(Given information):
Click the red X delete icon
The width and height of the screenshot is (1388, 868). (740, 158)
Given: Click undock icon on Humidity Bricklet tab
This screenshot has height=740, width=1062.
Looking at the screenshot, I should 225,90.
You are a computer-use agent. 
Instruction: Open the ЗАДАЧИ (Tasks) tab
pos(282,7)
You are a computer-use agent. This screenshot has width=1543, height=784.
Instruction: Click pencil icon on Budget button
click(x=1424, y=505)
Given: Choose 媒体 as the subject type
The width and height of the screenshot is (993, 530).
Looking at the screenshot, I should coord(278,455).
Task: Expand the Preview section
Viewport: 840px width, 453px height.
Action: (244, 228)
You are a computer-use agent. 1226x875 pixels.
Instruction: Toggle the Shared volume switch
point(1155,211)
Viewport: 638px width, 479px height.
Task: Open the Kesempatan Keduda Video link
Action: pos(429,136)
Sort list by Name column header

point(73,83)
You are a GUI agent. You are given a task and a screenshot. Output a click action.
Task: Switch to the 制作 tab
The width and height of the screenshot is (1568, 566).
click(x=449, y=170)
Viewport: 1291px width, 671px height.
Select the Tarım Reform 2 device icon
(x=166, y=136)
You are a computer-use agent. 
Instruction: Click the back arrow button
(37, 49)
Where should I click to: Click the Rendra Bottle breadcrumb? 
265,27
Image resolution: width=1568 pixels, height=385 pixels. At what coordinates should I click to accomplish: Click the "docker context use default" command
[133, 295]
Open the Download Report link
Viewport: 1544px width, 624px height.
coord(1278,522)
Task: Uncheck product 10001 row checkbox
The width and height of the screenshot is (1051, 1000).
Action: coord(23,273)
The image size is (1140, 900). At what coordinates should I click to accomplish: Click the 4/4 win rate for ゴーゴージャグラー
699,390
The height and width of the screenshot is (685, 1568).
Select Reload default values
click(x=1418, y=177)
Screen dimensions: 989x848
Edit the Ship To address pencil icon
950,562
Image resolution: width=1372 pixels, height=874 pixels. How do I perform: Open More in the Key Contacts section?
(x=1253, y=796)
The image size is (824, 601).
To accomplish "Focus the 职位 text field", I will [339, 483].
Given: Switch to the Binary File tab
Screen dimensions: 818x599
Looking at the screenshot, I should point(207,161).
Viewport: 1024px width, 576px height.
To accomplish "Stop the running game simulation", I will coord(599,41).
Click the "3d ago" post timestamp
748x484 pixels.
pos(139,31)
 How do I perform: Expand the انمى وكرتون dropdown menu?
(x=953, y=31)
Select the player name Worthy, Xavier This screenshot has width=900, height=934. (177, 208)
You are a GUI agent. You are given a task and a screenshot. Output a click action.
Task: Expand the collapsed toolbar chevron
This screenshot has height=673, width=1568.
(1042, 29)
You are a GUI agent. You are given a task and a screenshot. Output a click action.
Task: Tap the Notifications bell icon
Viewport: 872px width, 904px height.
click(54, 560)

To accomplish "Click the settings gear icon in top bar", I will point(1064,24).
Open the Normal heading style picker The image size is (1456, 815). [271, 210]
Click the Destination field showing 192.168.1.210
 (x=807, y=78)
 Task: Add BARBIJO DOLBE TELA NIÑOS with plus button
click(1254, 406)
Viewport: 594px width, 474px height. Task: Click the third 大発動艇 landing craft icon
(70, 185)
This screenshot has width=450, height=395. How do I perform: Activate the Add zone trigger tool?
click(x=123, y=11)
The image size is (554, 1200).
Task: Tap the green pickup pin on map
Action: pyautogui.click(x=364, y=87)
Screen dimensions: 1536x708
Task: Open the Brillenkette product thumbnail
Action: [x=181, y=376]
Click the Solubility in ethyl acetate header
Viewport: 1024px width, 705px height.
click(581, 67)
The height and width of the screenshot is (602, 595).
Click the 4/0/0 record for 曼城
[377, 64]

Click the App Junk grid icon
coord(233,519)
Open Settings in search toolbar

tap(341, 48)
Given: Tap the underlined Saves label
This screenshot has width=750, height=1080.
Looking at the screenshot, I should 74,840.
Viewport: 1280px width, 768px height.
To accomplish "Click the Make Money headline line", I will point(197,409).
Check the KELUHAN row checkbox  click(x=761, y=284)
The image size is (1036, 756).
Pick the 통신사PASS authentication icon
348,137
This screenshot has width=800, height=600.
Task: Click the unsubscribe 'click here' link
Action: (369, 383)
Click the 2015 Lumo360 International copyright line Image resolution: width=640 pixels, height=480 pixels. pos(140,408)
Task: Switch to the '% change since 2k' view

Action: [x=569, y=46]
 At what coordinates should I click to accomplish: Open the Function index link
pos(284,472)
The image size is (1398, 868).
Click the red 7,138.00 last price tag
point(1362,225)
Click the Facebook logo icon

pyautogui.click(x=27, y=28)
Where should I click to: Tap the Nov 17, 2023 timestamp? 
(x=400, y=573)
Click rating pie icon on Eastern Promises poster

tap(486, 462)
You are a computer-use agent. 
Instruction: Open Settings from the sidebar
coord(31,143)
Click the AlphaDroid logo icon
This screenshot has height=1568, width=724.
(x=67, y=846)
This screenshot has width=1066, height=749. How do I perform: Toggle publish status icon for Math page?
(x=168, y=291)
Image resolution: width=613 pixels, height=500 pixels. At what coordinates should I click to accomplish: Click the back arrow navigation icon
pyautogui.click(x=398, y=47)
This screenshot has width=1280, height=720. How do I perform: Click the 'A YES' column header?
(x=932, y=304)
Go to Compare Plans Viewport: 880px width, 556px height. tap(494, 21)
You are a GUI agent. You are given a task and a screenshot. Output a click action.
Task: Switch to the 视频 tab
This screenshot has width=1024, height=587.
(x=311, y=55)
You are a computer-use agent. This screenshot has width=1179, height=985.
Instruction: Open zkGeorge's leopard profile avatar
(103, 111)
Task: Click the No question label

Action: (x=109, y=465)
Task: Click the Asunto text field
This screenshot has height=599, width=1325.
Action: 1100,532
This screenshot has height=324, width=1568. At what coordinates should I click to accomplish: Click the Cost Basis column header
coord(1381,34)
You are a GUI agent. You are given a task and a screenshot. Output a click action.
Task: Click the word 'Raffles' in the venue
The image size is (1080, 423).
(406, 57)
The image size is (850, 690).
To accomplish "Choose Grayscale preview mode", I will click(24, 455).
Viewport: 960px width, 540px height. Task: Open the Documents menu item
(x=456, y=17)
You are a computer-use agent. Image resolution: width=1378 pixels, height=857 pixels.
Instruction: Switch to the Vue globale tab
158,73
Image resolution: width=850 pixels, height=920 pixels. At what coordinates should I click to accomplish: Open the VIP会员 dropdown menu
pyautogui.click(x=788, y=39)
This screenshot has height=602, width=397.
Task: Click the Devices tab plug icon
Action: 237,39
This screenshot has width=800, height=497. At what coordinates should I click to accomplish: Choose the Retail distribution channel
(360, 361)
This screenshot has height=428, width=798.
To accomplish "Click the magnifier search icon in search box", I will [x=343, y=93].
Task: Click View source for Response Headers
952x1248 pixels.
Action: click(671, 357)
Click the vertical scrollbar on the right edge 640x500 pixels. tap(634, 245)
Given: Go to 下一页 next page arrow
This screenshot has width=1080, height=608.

(What is required): When a line of the records includes "computer", that line belongs in the answer.

(Result for this exercise):
You are a computer-use agent. 
You are a computer-use agent. This screenshot has width=1543, height=784.
You are a computer-use agent. 1226x875 pixels.
You are a computer-use agent. 
You are a computer-use agent. 
You are a computer-use agent. This screenshot has width=1179, height=985.
You are a computer-use agent. Image resolution: width=1378 pixels, height=857 pixels.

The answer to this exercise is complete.